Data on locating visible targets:
^^^^
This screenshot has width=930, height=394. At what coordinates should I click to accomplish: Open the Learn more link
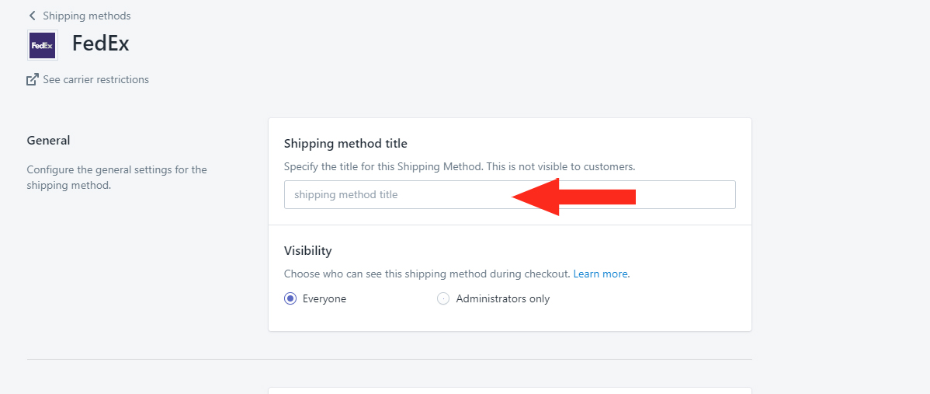click(600, 274)
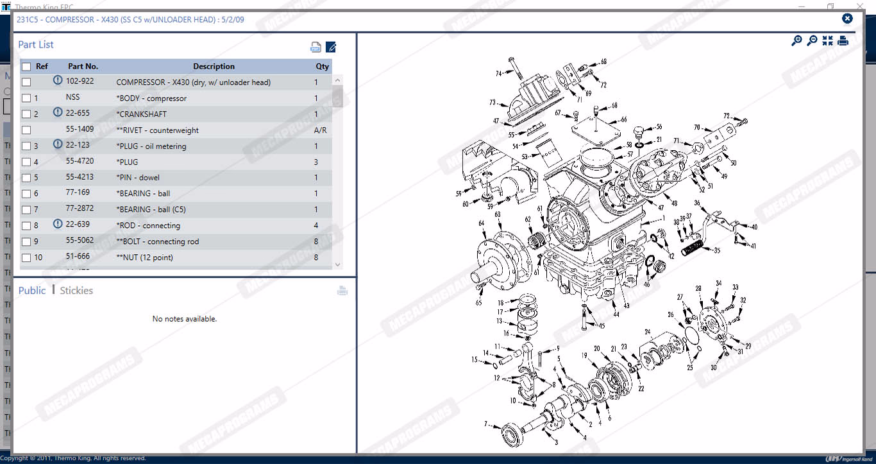The image size is (876, 464).
Task: Fit the diagram to window
Action: tap(827, 40)
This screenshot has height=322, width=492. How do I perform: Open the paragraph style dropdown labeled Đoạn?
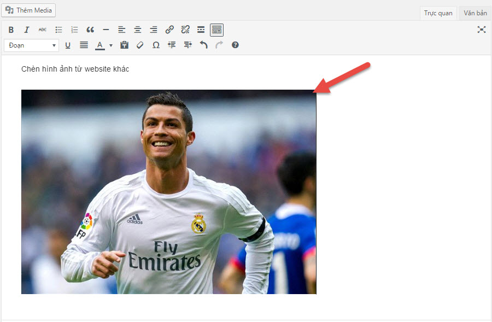point(31,45)
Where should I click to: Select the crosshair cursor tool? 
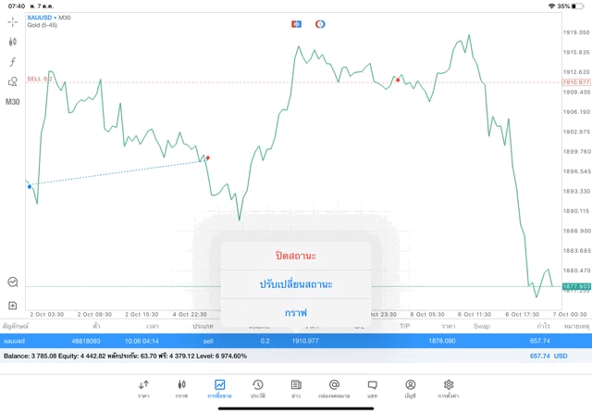[13, 21]
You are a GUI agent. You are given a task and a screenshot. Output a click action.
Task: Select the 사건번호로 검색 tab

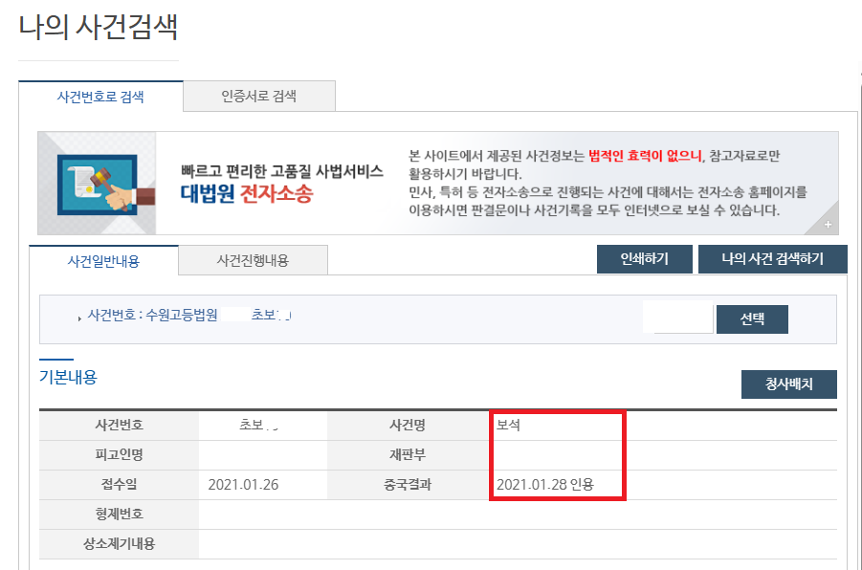coord(102,96)
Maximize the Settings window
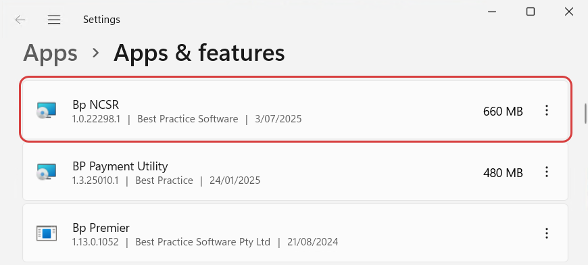The image size is (588, 265). (531, 11)

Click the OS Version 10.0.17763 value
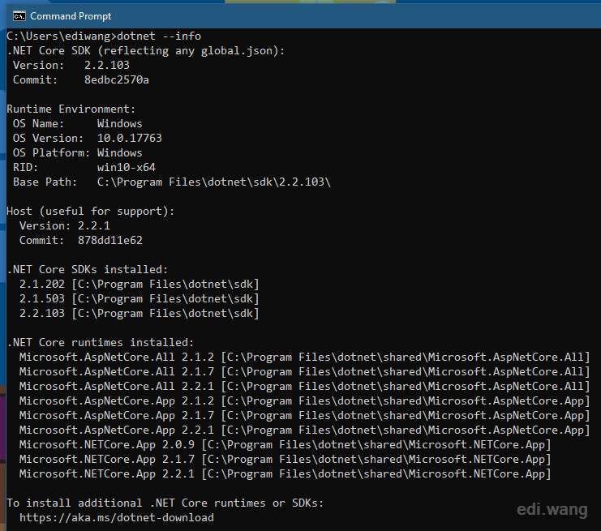pos(130,138)
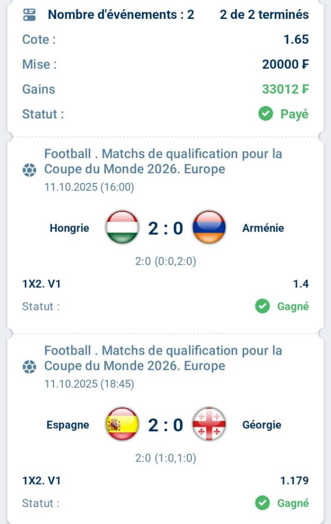This screenshot has height=524, width=331.
Task: Click the football icon for the Espagne match
Action: [x=29, y=367]
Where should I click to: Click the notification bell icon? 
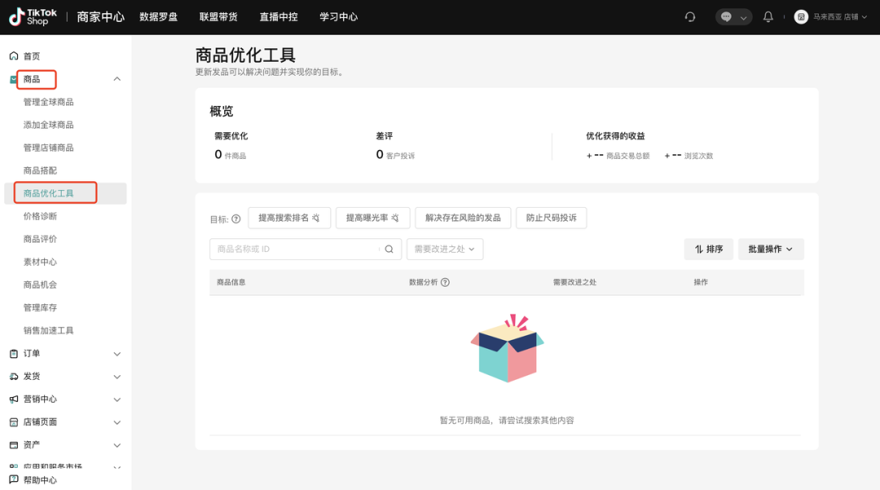tap(768, 16)

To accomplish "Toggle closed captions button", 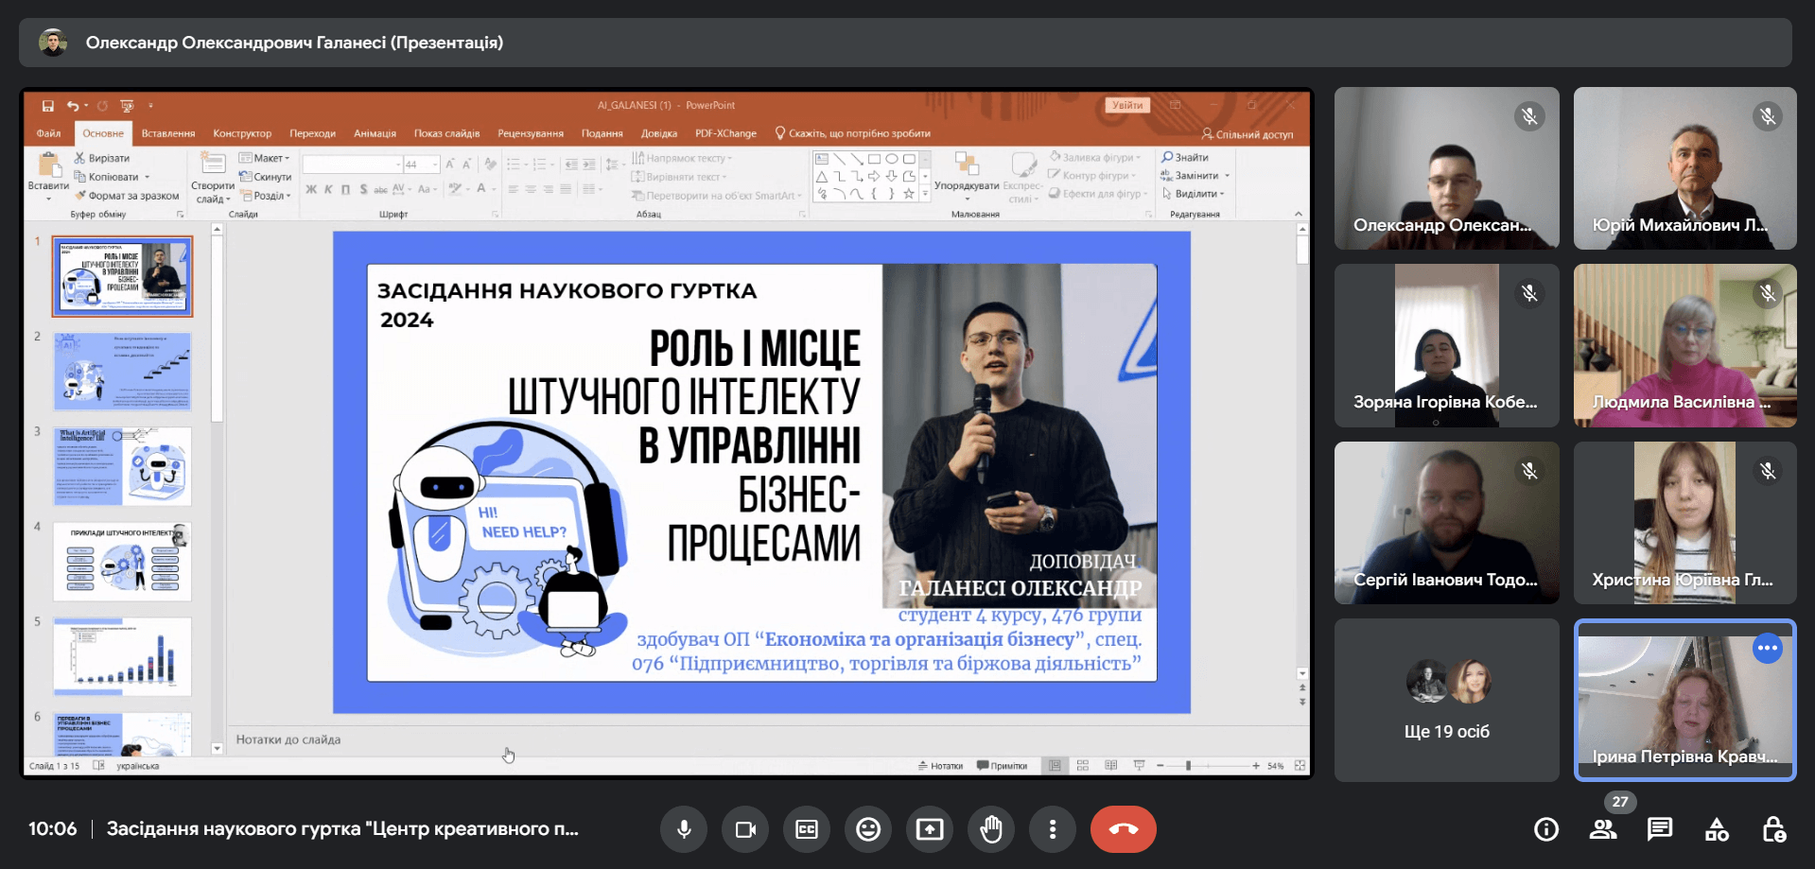I will click(x=807, y=829).
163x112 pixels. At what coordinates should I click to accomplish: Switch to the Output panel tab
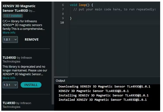tap(61, 81)
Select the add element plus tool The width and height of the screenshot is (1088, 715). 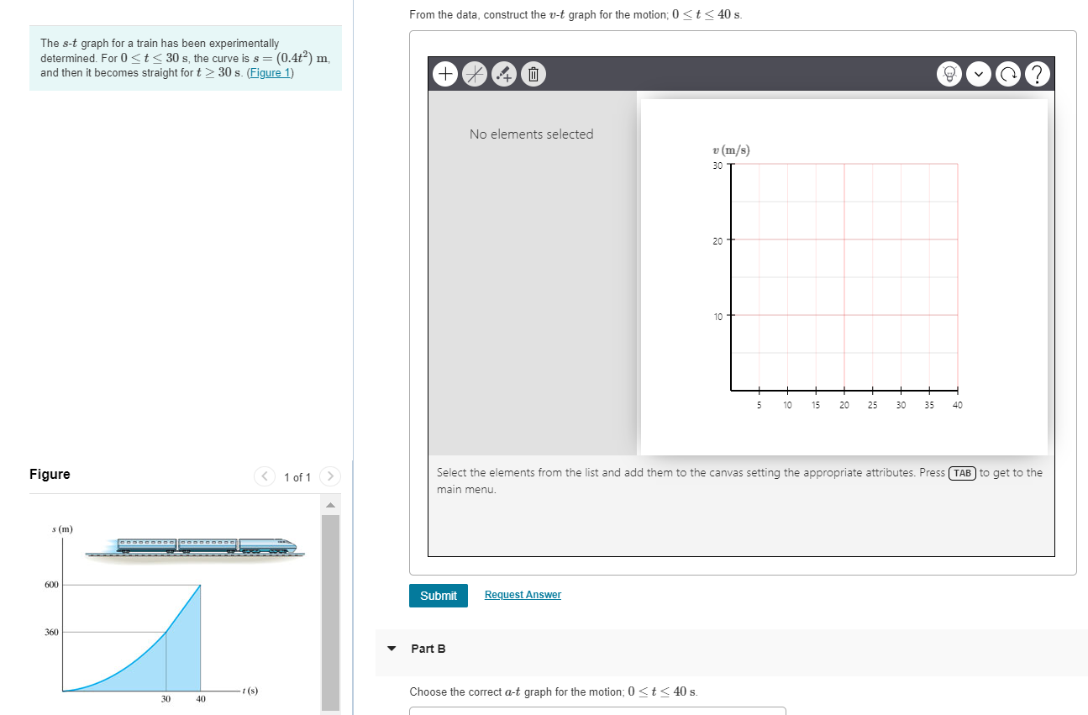pyautogui.click(x=444, y=74)
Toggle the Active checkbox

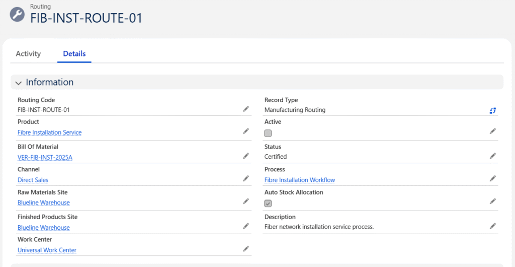268,134
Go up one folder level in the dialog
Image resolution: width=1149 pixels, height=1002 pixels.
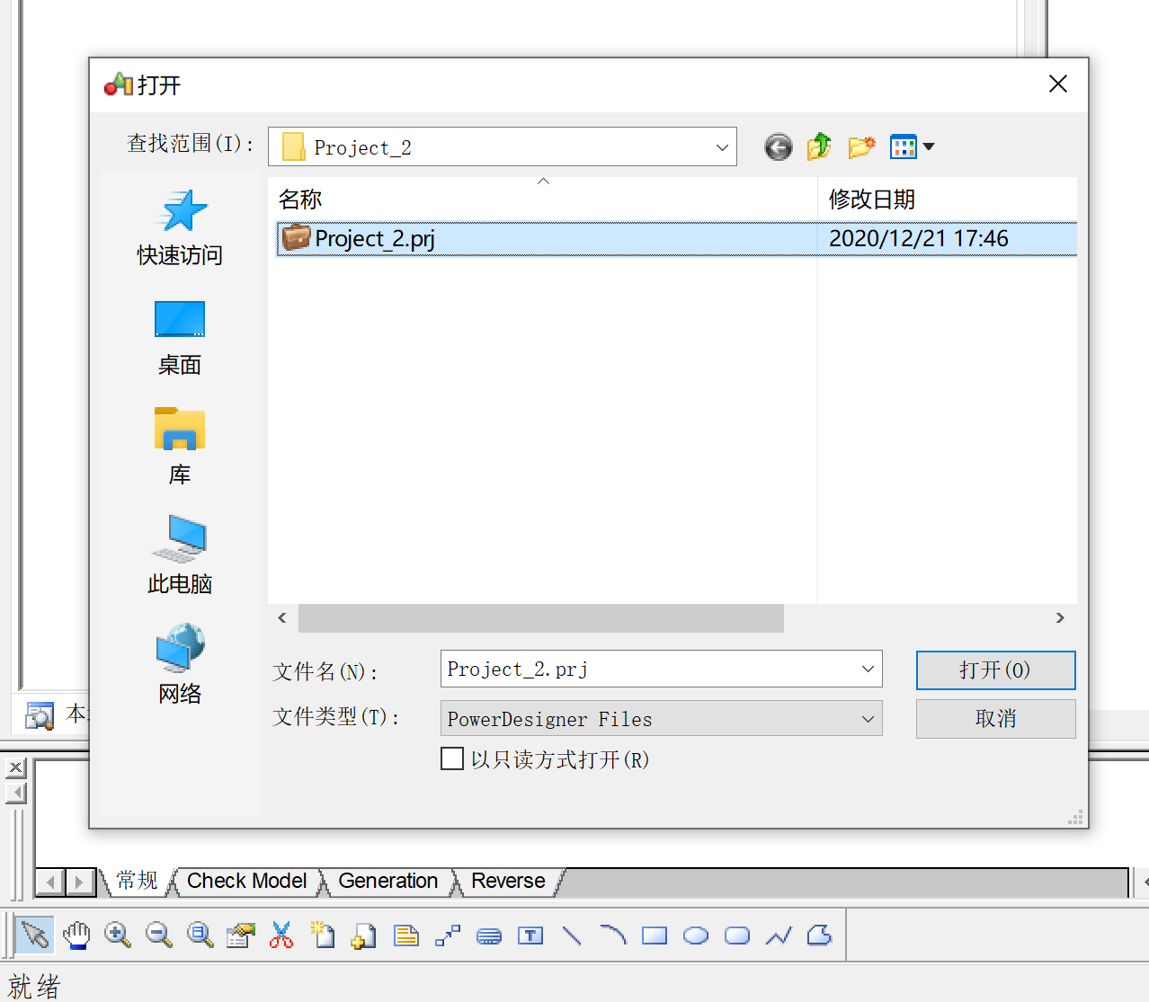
^^^^
_Task to complete:_ Lay out the stretch from the start of the records through the line containing "Action: tap(827, 40)" as a JSON list of strings, one string per line, skipping blank lines. Leave the pictures out of the answer.

_Finished exercise:_
[
  "This screenshot has width=930, height=394. At what coordinates should I click to accomplish: Open the Learn more link",
  "click(600, 274)",
  "The image size is (876, 464).",
  "Task: Fit the diagram to window",
  "Action: tap(827, 40)"
]